It’s hard not to be gloomy about the future in the face of furious ignorance from conservatives like that. And it’s not like they’re a minority; since Reagan, the Republican party has migrated far rightward and crazy-ward until now it looks like they’re almost all like that.
Should you have the grave misfortune to find yourself inadvertently Republican, you have my sympathy. And my advice: get out of the crazy party.

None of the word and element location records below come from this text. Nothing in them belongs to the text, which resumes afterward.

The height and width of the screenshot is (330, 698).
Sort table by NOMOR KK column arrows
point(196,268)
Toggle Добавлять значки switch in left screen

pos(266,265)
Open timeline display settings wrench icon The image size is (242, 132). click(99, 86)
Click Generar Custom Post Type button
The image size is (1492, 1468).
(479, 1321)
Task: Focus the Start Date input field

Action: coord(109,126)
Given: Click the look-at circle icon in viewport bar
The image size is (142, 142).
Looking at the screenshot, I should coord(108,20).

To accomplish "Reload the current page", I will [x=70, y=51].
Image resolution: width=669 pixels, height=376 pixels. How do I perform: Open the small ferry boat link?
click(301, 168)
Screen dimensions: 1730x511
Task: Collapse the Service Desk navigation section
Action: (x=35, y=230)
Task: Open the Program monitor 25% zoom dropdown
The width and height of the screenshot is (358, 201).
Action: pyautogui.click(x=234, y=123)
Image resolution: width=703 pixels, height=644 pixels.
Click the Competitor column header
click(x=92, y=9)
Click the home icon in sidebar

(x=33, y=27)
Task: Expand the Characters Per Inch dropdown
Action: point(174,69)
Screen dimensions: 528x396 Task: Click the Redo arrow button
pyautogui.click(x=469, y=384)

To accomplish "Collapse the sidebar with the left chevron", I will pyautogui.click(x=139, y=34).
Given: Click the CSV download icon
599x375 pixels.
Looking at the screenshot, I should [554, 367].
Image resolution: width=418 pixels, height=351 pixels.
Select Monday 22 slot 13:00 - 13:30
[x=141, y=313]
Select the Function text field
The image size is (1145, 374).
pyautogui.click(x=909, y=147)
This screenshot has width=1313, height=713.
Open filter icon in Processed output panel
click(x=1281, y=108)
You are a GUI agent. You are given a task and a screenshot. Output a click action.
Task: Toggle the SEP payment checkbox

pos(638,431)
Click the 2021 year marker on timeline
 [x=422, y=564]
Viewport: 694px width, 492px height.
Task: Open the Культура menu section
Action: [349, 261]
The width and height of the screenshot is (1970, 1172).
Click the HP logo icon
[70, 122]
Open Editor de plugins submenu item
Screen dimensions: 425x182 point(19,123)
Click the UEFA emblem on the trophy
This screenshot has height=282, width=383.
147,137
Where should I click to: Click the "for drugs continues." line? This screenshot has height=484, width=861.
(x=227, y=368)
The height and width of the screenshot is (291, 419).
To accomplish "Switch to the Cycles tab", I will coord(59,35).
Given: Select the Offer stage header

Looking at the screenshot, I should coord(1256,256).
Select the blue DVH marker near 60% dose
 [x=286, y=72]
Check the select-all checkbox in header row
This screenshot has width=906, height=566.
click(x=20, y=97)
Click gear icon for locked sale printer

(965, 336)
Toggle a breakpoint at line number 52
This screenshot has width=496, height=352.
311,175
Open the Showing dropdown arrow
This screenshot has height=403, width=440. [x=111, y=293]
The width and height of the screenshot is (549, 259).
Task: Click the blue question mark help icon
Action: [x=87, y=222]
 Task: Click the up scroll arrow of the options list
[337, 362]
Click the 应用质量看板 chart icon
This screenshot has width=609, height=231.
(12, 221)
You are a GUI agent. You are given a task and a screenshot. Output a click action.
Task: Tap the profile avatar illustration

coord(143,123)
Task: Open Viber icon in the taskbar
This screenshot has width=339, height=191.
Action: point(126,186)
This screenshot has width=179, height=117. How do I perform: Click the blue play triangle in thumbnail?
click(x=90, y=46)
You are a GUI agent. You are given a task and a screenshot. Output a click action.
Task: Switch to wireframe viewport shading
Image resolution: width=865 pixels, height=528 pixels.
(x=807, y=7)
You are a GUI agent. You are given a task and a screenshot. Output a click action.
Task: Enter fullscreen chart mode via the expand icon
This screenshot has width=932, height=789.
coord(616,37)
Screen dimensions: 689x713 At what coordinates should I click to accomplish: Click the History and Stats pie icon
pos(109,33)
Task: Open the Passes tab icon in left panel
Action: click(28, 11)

Reason 5: Vaccine miracles, disinfromation curses
The redoubtable Helen Branswell, writing at STAT News, catalogs some of the ways in which the COVID-19 vaccines have been exactly what we mean when we say “miraculous” [7]:
- Record breaking efficacy at 90% and above, developed with record shattering speed. Just go back and read some of the early posts on this crummy little blog that nobody reads (CLBTNR), and you’ll see me gushing about that too (here, here, here, here, here, here,). Well done, vaccine makers.
- Also, in a bit under 1 year, we’ve managed to vaccinate 55% of the entire human species! Yes: that’s too little, we haven’t done it equitably, we’ve done it too slowly to prevent variants, and so on. We’ll eventually do the right thing there (after, in the alleged words of Winston Churchill, “exhausting all possible alternatives”).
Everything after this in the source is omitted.